Vineeta Vijayaraghavan is a Senior Research Fellow at Innosight Institute, a think tank focused on disruptive innovation. Clayton Christensen is the Kim B. Clark Professor of Business Administration at the Harvard Business School, co-founder of Innosight Institute and co-author of “The Innovator’s Prescription: A Disruptive Solution for Health Care.”

The U.S. Supreme Court announced on Nov. 14 it will hear a case that challenges certain aspects of the Patient Protection and Affordable Care Act (PPACA). Regardless of the law’s pros and cons, some of the government’s most significant, positive changes to health care exist outside of it.

These changes are enabling more disruptive innovations – the types of innovations that could radically improve cost, quality and access in health care. They also demonstrate how the U.S. is starting to make changes that will improve our national health care, regardless of the fate of health-care legislation.

Let’s start with Medicare, which has never before recognized online clinical care. This includes a failure to recognize e-mailing and online clinical conversations with brick and mortar providers. That changed in October when the Centers for Medicare & Medicaid Services (CMS) authorized a Minnesota Medicare plan to cover care provided by the online convenience care clinic

Virtuwell connects patients with nurse practitioners for online diagnosis, treatment and prescriptions, treating about 40 simple conditions around the clock. Online care may be new, but virtuwell is grounded in rigorous safety protocols and the decades-long clinical experience of its creator, Minnesota-based HealthPartners. HealthPartners is a leading integrated health care system, which means that the role of both payer and provider are combined.

These factors may have increased CMS’ comfort-level, and rightly so, making it likely that other online venues will become reimbursable over time, so long as they meet similar thresholds for safe, satisfying and high-quality care. The move towards online care will empower patients, leverage a greater array of providers, and yield enormous improvements in cost and access.

Next come hospital regulations. In October, the Department of Health and Human Services (HHS) announced a set of proposed changes to hospital regulations. These changes make it easier to use advance practice nurses and physician assistants in lieu of physicians. They also removed onerous safety and fire-code restrictions on dialysis centers and outpatient surgery centers that had required costly equipment or structural changes. They also revised earlier hospital restrictions that often limited patients’ ability to take medications by themselves.

These changes are significant, since they demonstrate a shift from expensive hospital- and specialist-centered care models to a future where team-based care, more outpatient care and more patient self-care are supported. This can result in care at the same or better levels of quality that is less expensive over time.

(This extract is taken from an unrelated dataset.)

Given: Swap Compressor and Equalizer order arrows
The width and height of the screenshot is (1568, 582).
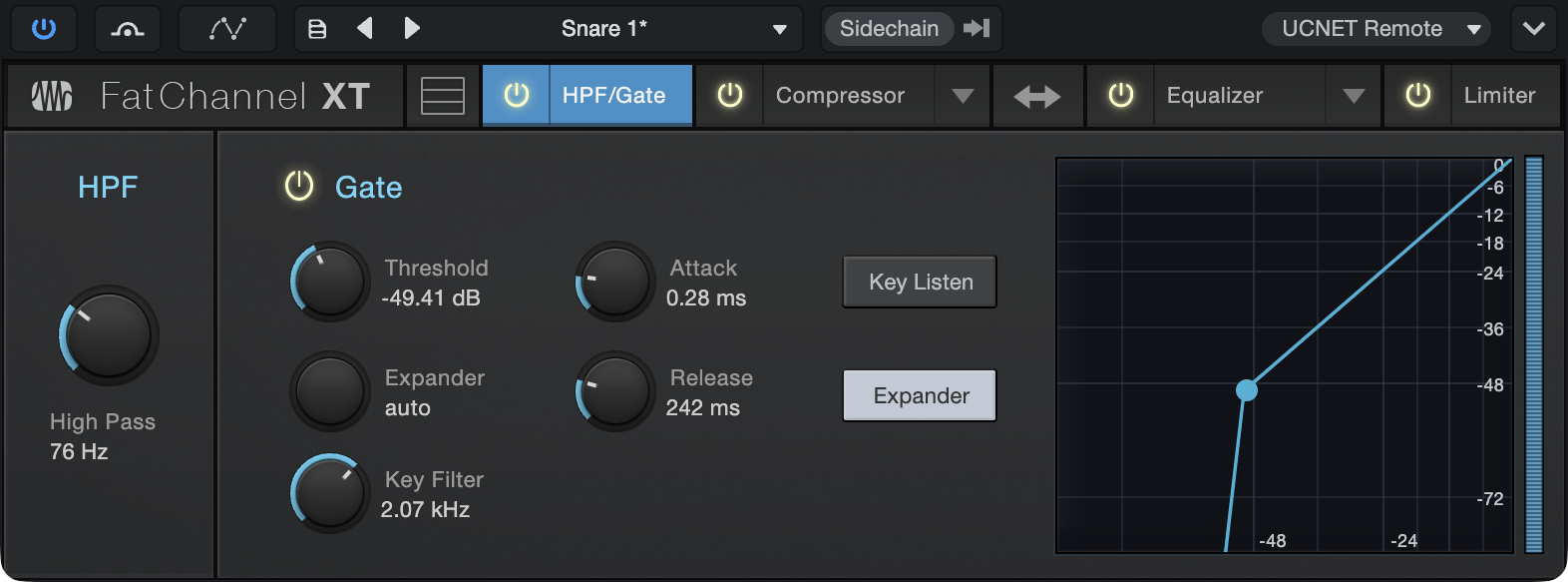Looking at the screenshot, I should click(1037, 96).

In the past, ambulatory care centers were often impeded by having to meet regulations originally written for hospitals that stipulated how many sinks had to be in a room or how far apart pieces of equipment needed to placed. These outdated regulations added unnecessary expenses, hampering the cost-effectiveness of investing in innovations. Investments should be made in similar sites to advance disruptive innovations, as they help lower the aggregate cost of health care.

Last, but not least, are the changes made to prostate cancer guidelines. The U.S. Preventive Services Taskforce (USPSTF) recently changed its guidelines on prostate cancer, following changes to mammograms and cervical cancer screenings also announced in the last five years. For the first time, across multiple conditions, based on studies of hundreds of thousands of patients, the USPSTF recommends that fewer screenings might actually be better from both quality and cost perspectives.

This is nearly as big of a third rail in health care as end-of-life care. After the change in mammogram guidelines, select congressmen promised they wouldn’t let insurance companies take mammograms away from women.

For once, the issue is not about the purported tightfistedness of insurers. The USPSTF changes were made along the line of thinking that if we value science and evidence-based care, then we need to move away from excess medicine. Excess radiation and invasive tests are not only physically painful, they cost patients time and money. That may finally be sinking into the government’s conscience. There was far less of an outcry over the change in prostate guidelines, perhaps because many men are already living with the mixed results and difficult choices that too much screening had caused.

If we are to have both more affordable and higher quality health care in the coming decades, moving away from the “more is always better”-philosophy for medical care is a fundamental shift our health care system desperately needs.